‘Project CARS’ Preview – A New Challenger Approaches

When I first used the Oculus Rift I came away impressed, but feeling the idea of virtual reality to be a bit of a gimmick. Sure, it was cool to be able to look around 360 degress, but the resolution was horrible and I had a headache after a few minutes. That was in late 2013. Some 18 months later, I got to try out the Oculus again. This time, it was with Project CARS (Community Assisted Racing Simulator), not just a tech demo. Playing while wearing the Oculus Rift might just be the best way to experience Project CARS. The racing simulator is shaping up to rival the likes of Forza Motorsport and Gran Turismo, with assists allowing both experienced racing fans and novices like myself to enjoy the thrill of racing at blistering speeds.

Project CARS got its name from the fact that its development was funded by the community and the developers (Slightly Mad Studios), without the financial aid of a publisher. Although Bandai Namco will be helping to distribute the finished product. It is a real testament to the racing game community and the dedication of a development team known for Need for Speed: Shift and its sequel, Shift 2: Unleashed.

Don’t get me wrong, I am no racing game fanatic. Yet, I loved my time with a preview build of Project CARS. The cars handle as you would expect, with faster cars finding it more difficult to turn corners and keep on the track compared to slower cars. With the Oculus Rift on, the experience is even more immersive – a Bandai Namco representative also tells me the game will support the Project Morpheus virtual reality headset when it releases for PlayStation.

I was racing in an open-wheel car on Australia’s most famous racing circuit, Mount Panorama, Bathurst. Since last I used the Oculus Rift, the resulotion has been improved, although the device I used was not in HD yet. Playing a racing game with 360 degree viewing is amazing. To see behind me, I actually had to turn my head, or use the tiny mirrors on the car. Side note, my mirrors got knocked off when I traded paint with another car, meaning I had to keep looking  to my sides to tell if there were any cars coming.

Project CARS has a camera view that puts you inside the helmet of the driver, perfect for virtual reality. Somehow, I felt it was easier playing Project CARS with the Oculus. It gives you a greater sense of speed so I felt I knew how fast I could take corners without hitting a wall or spinning out into the sand. There are actually a lot of camera angles in the game so you can find the one you like most. From your traditional behind the car and in the cockpit views, to one that puts the camera in the middle of the cockpit (rather than behind the wheel), there are plenty of choices.

Inside the cockpit… while in torrential rain

There is a lot to like about Project Cars that has nothing to do with the racing itself. The game does a lot to differentiate itself from the likes of the highly popular racing simulator series of Forza Motorsport and Gran Turismo.

Firstly, the game will allow you to race against 35 other computer controlled drivers (I have been told the number on PC may be slightly higher than that, too). That’s 36 cars on the track at once! This is a massive step up from the cars limits of other games which hover between the 10 and 20 mark. It can get chaotic, but it is heaps of fun. You can also choose whether you want the other cars to be in the same class as your car, the exact same car as yours, or random classes. There are plenty of options to race how you want.

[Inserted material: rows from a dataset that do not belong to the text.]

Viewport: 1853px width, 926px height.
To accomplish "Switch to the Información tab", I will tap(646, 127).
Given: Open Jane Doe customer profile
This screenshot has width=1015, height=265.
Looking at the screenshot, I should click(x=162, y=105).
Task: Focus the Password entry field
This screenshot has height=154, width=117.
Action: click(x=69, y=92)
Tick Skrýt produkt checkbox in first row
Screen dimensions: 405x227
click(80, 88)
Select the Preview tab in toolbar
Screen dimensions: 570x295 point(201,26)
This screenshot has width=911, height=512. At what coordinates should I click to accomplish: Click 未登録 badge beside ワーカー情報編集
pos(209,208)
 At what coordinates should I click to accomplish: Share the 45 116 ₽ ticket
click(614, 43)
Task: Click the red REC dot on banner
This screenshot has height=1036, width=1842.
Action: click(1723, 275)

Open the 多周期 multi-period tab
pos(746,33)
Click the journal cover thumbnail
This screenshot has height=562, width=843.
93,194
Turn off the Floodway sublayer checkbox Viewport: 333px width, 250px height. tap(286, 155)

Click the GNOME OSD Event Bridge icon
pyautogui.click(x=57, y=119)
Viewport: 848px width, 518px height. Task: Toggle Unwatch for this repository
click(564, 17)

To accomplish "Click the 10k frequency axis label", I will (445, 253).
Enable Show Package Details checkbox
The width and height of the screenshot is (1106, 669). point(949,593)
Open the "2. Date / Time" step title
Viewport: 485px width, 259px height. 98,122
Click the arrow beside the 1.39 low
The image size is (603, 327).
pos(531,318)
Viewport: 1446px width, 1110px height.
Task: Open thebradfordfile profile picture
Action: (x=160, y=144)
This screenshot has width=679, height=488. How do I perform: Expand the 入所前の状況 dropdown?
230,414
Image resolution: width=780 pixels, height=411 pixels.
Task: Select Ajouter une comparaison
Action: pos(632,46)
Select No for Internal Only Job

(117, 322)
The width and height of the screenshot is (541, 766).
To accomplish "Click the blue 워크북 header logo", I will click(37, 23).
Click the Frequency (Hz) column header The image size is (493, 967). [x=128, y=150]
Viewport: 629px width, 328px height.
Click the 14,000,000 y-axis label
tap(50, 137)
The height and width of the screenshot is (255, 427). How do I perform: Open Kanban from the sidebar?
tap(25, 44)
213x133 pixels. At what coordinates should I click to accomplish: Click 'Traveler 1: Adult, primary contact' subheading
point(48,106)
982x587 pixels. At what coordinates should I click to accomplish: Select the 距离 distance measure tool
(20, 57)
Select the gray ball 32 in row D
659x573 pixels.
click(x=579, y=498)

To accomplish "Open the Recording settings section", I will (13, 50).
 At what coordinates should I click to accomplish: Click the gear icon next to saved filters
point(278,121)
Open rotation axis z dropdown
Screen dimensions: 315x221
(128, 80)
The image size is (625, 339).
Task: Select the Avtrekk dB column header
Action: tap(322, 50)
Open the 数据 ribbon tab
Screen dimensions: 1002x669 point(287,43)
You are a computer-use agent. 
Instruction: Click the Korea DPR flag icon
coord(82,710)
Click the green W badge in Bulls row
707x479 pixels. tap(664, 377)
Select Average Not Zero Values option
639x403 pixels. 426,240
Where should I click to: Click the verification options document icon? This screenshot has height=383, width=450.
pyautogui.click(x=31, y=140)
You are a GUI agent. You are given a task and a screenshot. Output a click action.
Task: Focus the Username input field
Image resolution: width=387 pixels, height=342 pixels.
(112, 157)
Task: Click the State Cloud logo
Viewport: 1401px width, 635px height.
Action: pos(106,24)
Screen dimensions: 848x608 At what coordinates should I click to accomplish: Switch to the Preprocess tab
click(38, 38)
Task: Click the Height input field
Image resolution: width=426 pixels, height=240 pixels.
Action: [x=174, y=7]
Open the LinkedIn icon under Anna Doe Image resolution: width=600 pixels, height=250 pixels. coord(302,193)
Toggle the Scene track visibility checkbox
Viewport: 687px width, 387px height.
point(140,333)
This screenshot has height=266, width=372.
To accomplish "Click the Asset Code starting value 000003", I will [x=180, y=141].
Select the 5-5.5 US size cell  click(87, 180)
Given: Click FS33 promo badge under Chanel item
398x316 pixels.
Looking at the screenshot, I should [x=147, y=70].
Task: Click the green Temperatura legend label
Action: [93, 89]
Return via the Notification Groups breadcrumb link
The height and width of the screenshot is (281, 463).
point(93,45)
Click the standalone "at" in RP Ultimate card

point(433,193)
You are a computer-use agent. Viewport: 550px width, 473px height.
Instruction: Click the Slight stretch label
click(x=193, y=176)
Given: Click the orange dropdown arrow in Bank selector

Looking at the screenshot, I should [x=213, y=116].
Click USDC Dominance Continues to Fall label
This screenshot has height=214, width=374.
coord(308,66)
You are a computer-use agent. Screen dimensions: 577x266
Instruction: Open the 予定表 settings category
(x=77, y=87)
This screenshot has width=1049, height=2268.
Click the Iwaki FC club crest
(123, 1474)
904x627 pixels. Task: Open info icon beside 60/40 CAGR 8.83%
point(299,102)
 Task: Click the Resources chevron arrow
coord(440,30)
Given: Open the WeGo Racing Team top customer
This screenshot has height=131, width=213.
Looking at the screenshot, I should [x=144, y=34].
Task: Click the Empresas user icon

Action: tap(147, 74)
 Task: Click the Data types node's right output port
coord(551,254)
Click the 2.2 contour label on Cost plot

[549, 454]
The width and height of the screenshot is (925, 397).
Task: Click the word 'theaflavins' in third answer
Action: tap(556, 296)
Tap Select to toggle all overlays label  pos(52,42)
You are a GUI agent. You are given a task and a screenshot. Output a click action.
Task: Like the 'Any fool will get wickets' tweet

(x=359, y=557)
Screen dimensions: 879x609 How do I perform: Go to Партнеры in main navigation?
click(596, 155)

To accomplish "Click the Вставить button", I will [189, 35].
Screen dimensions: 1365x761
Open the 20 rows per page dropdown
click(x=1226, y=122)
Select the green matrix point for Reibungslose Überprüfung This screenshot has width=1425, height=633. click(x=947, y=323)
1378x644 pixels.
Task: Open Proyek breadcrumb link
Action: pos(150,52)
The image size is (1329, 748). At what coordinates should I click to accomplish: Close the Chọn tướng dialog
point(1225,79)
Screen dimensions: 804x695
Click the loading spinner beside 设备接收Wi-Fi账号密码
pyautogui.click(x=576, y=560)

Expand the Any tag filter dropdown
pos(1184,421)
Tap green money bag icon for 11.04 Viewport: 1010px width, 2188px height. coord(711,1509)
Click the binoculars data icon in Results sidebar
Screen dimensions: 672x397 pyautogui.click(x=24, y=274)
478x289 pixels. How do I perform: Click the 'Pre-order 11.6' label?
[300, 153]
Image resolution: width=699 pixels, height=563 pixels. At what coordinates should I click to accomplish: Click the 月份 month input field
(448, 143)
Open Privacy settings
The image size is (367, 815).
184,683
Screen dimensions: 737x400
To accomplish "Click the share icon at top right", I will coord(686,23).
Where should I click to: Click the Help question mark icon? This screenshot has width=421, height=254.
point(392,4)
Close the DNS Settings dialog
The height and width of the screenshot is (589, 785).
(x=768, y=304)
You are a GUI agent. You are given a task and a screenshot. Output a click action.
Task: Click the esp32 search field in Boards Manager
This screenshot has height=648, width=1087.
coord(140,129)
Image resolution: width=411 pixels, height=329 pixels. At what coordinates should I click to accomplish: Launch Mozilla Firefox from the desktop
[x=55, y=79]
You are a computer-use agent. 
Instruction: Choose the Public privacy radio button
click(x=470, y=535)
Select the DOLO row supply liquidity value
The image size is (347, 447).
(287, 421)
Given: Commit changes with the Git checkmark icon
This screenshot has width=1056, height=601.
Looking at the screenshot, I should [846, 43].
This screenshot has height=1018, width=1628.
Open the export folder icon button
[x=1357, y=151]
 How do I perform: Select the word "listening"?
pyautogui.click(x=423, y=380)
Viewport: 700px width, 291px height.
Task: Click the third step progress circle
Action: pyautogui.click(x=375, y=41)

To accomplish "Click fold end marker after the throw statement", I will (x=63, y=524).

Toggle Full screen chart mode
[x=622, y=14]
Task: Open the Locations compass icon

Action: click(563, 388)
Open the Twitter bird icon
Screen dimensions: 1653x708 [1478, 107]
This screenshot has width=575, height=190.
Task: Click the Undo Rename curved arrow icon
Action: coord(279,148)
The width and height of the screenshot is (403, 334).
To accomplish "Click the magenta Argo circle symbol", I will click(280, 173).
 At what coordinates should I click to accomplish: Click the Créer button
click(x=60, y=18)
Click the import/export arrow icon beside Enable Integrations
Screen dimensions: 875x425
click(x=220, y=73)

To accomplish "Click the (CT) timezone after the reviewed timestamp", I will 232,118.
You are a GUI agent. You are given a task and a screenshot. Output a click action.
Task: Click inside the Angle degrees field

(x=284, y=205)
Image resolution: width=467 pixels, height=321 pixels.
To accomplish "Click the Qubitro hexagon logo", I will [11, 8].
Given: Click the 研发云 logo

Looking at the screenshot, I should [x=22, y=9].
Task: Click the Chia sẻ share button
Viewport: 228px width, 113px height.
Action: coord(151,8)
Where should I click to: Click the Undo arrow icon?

Moreover, Project CARS has many options to customise the difficulty of races, making the game accessible to novice racing fans and hardcore fans alike. Rather than having easy, medium, hard difficulties, there is a 0 to 100 slider so you can get it just right. To further customise the difficulty, there are plenty of assists to alter, such as whether there are ABS brakes, to change how much control you want over the car. I tried races with all assists on and all of them off, and you can definitely see the difference it makes. With assists on, I was managing to keep the car mostly on the road with my basic knowledge of racing. However, when I took control of a car with no assists, I was in the sand almost all of the time, taking corners with too much speed.

Laguna Seca with no assists equals a fun day at the beach for me

But wait, there is more. You can customise the weather conditions during each race. In one race the weather can go from sunny to overcast, to raining, and then a severe storm. You can set how fast you want the weather to transition, and whether it should change at all. It is really cool watching the weather change during a race, especially racing in the severe storm where visibility is very low. This truly is a next-gen racing game.

I also like the fact that the career mode in Project CARS will not follow the traditional racing formula of starting off from lower tier cars and working your way up. In an interview with Digital Spy in August last year, creative director Andy Tudor explained that the system is similar to that of other sports games like FIFA, wherein everything is unlocked from the start and the player chooses a championship and a team to join. Whether you choose to start from a lower series and eventually gain enough popularity and skill to get offers from other teams in other championships, or just start from the top and try to win it all is up to you.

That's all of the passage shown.